DAYR AL-BALĀYZA (ABBA APOLLŌ MONASTĒRION)
|Greek||Ἀββᾶ Ἀπολλῶ μοναστήριον | Ἀββᾶ Πουλει Πἐτρα|
|Coptic||pmonasth(rion) napa apollw | pxagios apa apollw | tpetra apa apollw | apa pole | apa apoulw | tpetra|
|French||Dair al-Balaiza | Dayr al-Balayza | Deir Balaiza|
|Pleiades ID||756520||PAThs ID||92|
|Ancient name||Abba Apollō monastērion|
|Modern name||Dayr al-Balāyza|
"The site is located at the edge of the desert on the west bank of the Nile, approximately 18 km south of Asyut, near the moder village of el-Bala'iza (Coquin - Martin - Grossmann 1991a; Grossmann 1986; 1993; Cappozzo 2007, 133-139; Goehring 2015; Bagnall - Rathbone 2017, 185)...
The plan of the settlement follows and adapts to the surrounding mountainous environment, slightly sloping down from the upper cliff and evolving into a roughly trapezoidal area in the lower valley. Evidence suggests that a first occupation was established in the recesses of an earlier (Roman) quarry and later developed outward in the area in front of it, reaching a full extension of ca. 220 x 240 m. It is likely that the existence of a functioning deep well excavated in association to the mining activities represented an important factor in the choice of the site and in its development (Goehring 2015, 42; Grossmann 1993, 175). Grossmann (Coquin - Martin - Grossmann 1991a, 787) notes that the upper edge of the slope reveals a row of large pharaonic quarry caves that were reused for monastic purposes, as can be argued from the many graffiti of crosses preserved on their rock walls as well as from the addition of mudbrick walls to the natural caves. Subsequent expansion moved outward with additional structures built in tiers down the slope of the escarpment toward the valley below. Finally, the whole monastic settlement was surrounded on three sides (north, east and west) by a large enclosure wall that connected south to the gebel (Grossmann 1986, 36, Fig. 1: 1993, pl. 1; Grossmann - Coquin - Martin 1991, 787). According to Coquin - Martin (Grossmann - Coquin - Martin 1991a, 786), this wall “certainly exceeds a mile in length”, having its base made of large stones bound together with clay, and the elevation built of mudbricks.
----
→ **PROBLEMS**
[1] Decide whether each statement below agrees with the description of the Dayr al-Balāyza site. Answer yes or no for each, and quote the deciding words of the description. (a) The site lies about 18 km south of Asyut. (b) The enclosure wall surrounded the settlement on all four sides. (c) The elevation of the enclosure wall was built of large stones bound with clay.
[2] Write what follows the last sentence of the description of the Dayr al-Balāyza site.

→ **DATASET ENTRIES**
----
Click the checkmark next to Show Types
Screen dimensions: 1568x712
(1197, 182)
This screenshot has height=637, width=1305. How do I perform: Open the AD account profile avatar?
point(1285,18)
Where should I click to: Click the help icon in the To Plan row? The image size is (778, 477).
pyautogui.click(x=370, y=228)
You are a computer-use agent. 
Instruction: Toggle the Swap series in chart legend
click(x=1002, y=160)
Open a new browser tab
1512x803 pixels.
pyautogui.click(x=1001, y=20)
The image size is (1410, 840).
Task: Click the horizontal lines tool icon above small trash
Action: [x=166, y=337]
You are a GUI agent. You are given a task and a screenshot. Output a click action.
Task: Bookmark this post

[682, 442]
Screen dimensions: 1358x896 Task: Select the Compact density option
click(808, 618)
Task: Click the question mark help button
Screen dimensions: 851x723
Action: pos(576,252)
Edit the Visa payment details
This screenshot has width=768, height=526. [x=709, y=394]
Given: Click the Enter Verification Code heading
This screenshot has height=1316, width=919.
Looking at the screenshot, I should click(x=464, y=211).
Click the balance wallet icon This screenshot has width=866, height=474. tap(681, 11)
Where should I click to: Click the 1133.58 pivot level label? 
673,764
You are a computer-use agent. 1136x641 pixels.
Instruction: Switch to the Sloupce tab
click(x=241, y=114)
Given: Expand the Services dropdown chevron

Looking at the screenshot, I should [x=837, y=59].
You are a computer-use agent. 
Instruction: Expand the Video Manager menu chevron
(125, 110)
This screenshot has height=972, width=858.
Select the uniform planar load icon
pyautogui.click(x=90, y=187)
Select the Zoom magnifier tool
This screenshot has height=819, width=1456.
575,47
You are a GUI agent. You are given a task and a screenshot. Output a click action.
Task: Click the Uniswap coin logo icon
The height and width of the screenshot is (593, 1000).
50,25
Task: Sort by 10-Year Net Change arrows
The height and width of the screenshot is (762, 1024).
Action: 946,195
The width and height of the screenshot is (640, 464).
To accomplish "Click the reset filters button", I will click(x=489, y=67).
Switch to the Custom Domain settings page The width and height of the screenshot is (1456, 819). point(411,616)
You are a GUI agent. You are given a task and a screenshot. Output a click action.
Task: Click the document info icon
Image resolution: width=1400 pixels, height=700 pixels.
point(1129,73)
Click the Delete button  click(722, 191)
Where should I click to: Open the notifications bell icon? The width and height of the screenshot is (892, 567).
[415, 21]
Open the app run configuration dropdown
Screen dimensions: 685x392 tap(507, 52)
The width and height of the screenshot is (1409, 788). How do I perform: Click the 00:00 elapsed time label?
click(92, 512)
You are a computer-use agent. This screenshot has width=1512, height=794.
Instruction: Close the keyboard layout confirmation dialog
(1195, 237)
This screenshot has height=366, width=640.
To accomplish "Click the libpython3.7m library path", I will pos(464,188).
----
→ **THE ANSWERS**
[1]
(a) Yes: "approximately 18 km south of Asyut"
(b) No: "surrounded on three sides (north, east and west)"
(c) No: "having its base made of large stones bound together with clay, and the elevation built of mudbricks"

[2]
The monastery was accessed from the east through a gate facing the valley, while a small room beside the entrance, on the inner side of the wall, was likely destined to the gatekeeper and designed to control and regulate access to the settlement. Moreover, outside the enclosure and just adjacent to the gate, there was a structure identified as a guesthouse for the monastery’s visitors (Grossmann 1993, 194-196; Goehring 2015, 44).
As for the internal organisation, the settlement included a number of buildings and features of various functions. Beyond the wall, ca. 35 m north-east from the gate, a well for the water supply of the community is followed by a relatively small church, which is placed further up the escarpment on an isolated platform on the southeastern side of the complex, facing the entrance gate (Grossmann 1993, 175, 176-180). Considering its location, one could think that this was the main monastery church, but, on the other hand, the alleged high population density (infra) contrasts with the small dimensions of the building and could rather suggest that the main church of the complex has not been preserved (cf. Cappozzo 2007, 137); it appears as a three-aisled edifice with the sanctuary at the east end flanked by rectangular side-rooms and characterised by a deep apse that was originally decorated by a circle of columns; at a later stage, a narthex was added on the west end, with a stair to the south (Grossmann - Coquin - Martin 1991a, 787).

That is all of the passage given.